Modulation of aggregation of HD exon 1 by Hsp70 and Hsp40 in vitro. (A) Time-dependent formation of SDS-insoluble aggregates of HD20Q and HD53Q (3 μM) in the presence and absence of ovalbumin (OVA) and DnaJ (Hsp40) or DnaK (Hsp70) of E. coli (7.5 μM each) in the absence of ATP as detected in filter-trap assays. Chaperones were added when aggregation was initiated by proteolytic cleavage of GST-HD fusion proteins. OVA served as a nonchaperone control protein. (B) Cooperation of mammalian Hdj-1 (Hsp40) and Hsc70 proteins in retarding SDS-insoluble HD53Q aggregation in the presence of ATP (2 mM). The ratio of Hdj-1 to Hsc70 was varied with Hsc70 and HD53Q at 3 μM. Amounts of aggregates after 8 h of incubation were quantified by Phosphorimager densitometry.

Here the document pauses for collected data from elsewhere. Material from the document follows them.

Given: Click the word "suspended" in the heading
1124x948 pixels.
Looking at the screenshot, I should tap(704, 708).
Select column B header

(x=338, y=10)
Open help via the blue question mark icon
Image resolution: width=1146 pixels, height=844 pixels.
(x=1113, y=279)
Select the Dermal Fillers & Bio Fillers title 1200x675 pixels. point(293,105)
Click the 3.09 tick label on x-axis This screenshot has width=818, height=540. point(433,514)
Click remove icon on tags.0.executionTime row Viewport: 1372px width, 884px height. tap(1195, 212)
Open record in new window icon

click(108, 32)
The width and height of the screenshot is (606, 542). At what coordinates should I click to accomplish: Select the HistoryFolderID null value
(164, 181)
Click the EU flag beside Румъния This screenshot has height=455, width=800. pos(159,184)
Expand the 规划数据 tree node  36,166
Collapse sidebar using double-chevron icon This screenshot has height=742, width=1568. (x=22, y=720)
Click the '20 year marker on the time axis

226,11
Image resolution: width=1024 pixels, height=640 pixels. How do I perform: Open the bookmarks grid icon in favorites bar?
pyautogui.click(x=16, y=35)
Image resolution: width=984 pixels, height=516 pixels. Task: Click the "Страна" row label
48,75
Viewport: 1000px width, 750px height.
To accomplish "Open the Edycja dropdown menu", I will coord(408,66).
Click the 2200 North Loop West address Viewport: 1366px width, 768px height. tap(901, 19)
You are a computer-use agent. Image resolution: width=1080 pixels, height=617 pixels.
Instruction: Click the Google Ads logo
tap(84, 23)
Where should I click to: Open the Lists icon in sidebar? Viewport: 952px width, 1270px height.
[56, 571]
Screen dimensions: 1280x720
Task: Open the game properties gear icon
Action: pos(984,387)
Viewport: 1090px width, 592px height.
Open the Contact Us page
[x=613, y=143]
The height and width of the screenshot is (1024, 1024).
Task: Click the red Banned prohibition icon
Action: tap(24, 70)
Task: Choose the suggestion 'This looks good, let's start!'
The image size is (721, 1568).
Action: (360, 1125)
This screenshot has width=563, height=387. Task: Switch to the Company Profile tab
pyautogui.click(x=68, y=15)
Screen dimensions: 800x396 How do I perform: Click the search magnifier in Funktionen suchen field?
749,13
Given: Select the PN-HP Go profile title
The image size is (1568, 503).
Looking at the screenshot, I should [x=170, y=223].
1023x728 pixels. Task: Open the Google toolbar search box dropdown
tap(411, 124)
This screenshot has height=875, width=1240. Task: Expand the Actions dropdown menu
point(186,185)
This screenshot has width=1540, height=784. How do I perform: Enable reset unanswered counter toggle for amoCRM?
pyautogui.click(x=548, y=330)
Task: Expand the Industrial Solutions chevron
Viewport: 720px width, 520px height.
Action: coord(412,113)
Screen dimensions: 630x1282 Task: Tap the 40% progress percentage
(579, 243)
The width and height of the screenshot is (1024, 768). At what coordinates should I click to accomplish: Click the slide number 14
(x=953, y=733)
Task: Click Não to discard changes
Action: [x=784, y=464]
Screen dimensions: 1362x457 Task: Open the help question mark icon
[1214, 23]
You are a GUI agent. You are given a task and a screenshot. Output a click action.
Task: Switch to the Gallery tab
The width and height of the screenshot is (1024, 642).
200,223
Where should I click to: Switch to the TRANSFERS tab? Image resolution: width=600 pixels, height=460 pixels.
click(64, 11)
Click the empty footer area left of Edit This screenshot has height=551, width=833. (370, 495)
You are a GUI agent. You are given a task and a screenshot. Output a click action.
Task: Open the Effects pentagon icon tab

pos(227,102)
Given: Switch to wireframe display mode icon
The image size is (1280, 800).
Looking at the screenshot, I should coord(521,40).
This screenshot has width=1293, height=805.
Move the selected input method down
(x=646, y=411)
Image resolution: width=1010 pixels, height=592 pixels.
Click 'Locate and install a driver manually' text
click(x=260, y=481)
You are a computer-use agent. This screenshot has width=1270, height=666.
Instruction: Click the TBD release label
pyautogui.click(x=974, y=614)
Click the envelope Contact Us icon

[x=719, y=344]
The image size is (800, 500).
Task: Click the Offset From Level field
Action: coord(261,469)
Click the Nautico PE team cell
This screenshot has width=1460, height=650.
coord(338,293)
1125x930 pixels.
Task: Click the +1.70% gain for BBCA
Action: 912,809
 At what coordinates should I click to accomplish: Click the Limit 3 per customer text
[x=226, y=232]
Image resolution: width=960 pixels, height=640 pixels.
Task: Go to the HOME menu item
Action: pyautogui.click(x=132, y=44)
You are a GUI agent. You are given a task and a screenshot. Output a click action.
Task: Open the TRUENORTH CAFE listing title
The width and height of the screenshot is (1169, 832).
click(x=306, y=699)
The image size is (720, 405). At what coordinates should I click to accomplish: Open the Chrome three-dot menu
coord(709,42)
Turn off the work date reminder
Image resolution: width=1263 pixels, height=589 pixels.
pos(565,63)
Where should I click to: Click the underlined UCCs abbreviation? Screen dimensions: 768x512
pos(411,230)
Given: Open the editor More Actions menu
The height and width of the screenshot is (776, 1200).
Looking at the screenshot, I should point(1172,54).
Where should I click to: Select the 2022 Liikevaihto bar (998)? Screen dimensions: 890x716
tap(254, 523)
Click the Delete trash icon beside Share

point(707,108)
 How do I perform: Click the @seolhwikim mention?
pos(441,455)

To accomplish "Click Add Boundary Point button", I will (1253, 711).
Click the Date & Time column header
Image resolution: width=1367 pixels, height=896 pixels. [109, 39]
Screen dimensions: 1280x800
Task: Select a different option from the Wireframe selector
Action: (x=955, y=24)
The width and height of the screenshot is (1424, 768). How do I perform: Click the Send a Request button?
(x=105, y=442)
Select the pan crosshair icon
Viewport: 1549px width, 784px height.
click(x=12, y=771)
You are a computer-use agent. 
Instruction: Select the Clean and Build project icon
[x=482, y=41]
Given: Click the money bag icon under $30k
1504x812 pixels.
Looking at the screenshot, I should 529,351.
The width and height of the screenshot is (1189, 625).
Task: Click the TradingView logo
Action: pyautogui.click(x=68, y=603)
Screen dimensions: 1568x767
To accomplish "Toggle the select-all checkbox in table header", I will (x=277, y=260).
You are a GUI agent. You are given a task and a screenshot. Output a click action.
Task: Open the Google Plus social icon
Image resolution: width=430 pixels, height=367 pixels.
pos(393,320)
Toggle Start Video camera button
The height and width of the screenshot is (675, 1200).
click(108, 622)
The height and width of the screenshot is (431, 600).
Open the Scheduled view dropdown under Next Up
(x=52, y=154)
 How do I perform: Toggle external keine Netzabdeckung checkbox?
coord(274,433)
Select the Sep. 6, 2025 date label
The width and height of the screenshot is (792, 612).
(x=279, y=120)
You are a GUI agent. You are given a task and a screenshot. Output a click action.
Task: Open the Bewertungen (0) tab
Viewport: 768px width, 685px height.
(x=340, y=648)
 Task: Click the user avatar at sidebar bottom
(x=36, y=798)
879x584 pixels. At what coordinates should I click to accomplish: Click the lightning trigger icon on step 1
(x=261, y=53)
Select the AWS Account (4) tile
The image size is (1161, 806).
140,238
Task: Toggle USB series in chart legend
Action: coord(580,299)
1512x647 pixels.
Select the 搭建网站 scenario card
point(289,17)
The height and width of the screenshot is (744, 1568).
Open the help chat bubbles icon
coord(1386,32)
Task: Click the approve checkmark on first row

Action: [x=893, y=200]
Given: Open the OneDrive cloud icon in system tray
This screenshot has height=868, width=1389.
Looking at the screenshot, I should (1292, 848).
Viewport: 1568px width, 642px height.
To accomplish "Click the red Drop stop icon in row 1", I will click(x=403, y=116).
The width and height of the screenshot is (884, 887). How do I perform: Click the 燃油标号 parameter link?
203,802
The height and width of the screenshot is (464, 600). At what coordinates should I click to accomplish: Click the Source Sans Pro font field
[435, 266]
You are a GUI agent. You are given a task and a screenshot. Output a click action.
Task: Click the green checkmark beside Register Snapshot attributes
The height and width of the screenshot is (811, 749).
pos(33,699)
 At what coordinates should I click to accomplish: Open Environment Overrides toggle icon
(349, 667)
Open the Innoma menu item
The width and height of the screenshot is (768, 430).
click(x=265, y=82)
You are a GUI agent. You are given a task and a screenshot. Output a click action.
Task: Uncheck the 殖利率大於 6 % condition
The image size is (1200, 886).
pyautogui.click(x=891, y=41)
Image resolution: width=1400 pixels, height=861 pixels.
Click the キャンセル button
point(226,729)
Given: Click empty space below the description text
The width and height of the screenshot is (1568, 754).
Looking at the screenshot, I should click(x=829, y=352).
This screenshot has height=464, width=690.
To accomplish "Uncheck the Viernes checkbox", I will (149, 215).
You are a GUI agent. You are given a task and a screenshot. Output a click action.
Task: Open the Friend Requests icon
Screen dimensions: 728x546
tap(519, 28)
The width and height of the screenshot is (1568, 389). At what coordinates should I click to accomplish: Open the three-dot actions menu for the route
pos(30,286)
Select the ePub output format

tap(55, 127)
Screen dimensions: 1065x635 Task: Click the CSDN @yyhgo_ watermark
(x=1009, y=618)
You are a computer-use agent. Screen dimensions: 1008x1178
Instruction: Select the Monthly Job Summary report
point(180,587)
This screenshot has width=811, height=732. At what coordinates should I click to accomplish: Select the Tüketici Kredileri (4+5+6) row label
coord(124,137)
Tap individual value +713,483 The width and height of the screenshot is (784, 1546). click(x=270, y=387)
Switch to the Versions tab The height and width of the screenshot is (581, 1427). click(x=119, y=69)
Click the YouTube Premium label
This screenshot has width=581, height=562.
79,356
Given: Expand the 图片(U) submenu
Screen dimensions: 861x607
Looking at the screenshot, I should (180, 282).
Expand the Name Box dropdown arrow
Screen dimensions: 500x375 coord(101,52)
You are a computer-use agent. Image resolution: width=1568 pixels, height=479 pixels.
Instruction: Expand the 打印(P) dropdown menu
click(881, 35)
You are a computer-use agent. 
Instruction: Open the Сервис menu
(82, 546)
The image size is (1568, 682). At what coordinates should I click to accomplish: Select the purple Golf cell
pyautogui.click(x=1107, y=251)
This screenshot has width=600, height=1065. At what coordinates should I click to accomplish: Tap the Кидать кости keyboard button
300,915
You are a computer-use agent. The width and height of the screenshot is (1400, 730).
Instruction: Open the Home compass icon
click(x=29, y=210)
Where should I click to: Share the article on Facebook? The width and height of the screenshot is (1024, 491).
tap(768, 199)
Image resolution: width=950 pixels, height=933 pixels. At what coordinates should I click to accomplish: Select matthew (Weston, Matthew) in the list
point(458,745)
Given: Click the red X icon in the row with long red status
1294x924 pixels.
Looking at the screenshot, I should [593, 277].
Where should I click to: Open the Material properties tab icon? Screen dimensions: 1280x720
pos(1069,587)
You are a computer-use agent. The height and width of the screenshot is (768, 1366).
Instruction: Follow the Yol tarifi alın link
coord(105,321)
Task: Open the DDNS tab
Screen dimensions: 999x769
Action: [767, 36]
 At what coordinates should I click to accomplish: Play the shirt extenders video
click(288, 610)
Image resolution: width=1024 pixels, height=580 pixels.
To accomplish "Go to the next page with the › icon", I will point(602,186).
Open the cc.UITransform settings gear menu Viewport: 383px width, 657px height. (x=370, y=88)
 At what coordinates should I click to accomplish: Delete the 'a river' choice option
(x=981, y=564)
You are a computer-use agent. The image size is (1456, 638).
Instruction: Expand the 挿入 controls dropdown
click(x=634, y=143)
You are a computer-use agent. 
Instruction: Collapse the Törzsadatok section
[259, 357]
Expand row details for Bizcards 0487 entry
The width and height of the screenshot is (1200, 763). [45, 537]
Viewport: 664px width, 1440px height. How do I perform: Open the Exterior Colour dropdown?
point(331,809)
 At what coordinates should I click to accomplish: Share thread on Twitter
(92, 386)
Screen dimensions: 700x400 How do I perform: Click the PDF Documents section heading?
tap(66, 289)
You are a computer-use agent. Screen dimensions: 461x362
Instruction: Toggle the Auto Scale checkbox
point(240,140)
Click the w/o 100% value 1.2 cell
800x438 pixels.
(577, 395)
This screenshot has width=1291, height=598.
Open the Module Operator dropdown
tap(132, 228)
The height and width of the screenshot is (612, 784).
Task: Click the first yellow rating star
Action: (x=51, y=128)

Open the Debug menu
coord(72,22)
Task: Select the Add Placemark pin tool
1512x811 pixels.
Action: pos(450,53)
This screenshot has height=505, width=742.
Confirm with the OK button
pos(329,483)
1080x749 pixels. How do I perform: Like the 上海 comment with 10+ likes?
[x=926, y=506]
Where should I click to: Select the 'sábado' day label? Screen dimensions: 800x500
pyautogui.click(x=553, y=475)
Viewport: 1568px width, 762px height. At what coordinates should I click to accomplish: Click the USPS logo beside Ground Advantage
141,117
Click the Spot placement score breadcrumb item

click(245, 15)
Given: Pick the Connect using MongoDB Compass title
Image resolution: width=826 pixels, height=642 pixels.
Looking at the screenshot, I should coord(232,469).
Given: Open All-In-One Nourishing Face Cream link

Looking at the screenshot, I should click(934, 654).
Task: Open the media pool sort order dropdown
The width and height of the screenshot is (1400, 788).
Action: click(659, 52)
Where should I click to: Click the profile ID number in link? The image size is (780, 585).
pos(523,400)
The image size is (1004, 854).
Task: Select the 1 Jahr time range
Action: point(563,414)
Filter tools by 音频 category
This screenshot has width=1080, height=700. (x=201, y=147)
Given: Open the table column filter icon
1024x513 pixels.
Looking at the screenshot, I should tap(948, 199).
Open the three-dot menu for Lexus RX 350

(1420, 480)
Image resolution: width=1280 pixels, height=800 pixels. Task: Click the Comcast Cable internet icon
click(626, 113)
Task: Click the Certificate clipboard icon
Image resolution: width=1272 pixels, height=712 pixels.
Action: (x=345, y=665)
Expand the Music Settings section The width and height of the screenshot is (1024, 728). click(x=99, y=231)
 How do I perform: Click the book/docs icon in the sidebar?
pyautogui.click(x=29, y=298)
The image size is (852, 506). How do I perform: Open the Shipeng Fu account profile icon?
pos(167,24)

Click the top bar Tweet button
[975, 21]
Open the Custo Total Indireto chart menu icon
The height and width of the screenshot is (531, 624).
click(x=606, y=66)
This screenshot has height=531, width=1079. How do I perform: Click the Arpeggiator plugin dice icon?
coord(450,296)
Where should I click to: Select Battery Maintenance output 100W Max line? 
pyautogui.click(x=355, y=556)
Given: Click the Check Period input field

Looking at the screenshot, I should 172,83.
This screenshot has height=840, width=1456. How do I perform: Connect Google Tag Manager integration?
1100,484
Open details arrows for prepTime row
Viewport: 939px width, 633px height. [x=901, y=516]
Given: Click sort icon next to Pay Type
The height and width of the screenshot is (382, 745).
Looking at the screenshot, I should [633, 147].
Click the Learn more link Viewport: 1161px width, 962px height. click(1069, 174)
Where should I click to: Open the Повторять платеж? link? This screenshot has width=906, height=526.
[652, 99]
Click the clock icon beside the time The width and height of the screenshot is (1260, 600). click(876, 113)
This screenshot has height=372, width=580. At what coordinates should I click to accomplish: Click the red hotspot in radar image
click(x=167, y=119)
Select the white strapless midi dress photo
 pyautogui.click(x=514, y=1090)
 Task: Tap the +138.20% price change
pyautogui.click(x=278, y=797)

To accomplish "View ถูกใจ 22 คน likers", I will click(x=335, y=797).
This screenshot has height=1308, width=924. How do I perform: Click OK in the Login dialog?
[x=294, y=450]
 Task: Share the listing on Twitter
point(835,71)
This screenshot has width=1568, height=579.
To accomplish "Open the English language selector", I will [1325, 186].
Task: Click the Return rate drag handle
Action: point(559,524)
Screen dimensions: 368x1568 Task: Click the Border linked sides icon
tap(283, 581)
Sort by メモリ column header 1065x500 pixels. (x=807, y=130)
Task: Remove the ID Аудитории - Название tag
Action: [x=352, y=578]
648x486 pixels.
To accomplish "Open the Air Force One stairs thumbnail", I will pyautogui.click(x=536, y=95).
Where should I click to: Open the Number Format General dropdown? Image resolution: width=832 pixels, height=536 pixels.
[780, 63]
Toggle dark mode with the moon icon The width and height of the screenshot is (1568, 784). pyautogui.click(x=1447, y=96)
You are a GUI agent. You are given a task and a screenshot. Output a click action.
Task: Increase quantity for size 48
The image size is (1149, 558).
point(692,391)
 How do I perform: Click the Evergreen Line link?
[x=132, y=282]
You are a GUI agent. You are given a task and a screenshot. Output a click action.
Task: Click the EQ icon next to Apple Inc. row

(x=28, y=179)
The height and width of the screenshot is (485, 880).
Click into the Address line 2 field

Means and standard deviations of at least three independent experiments with similar results are shown. (C) Time course of formation of SDS-insoluble HD53Q aggregates with addition of Hsc70/Hdj-1/ATP (6 μM/3 μM/2 mM) occurring at different times after initiating aggregation by proteolytic cleavage of GST-HD53Q (3 μM).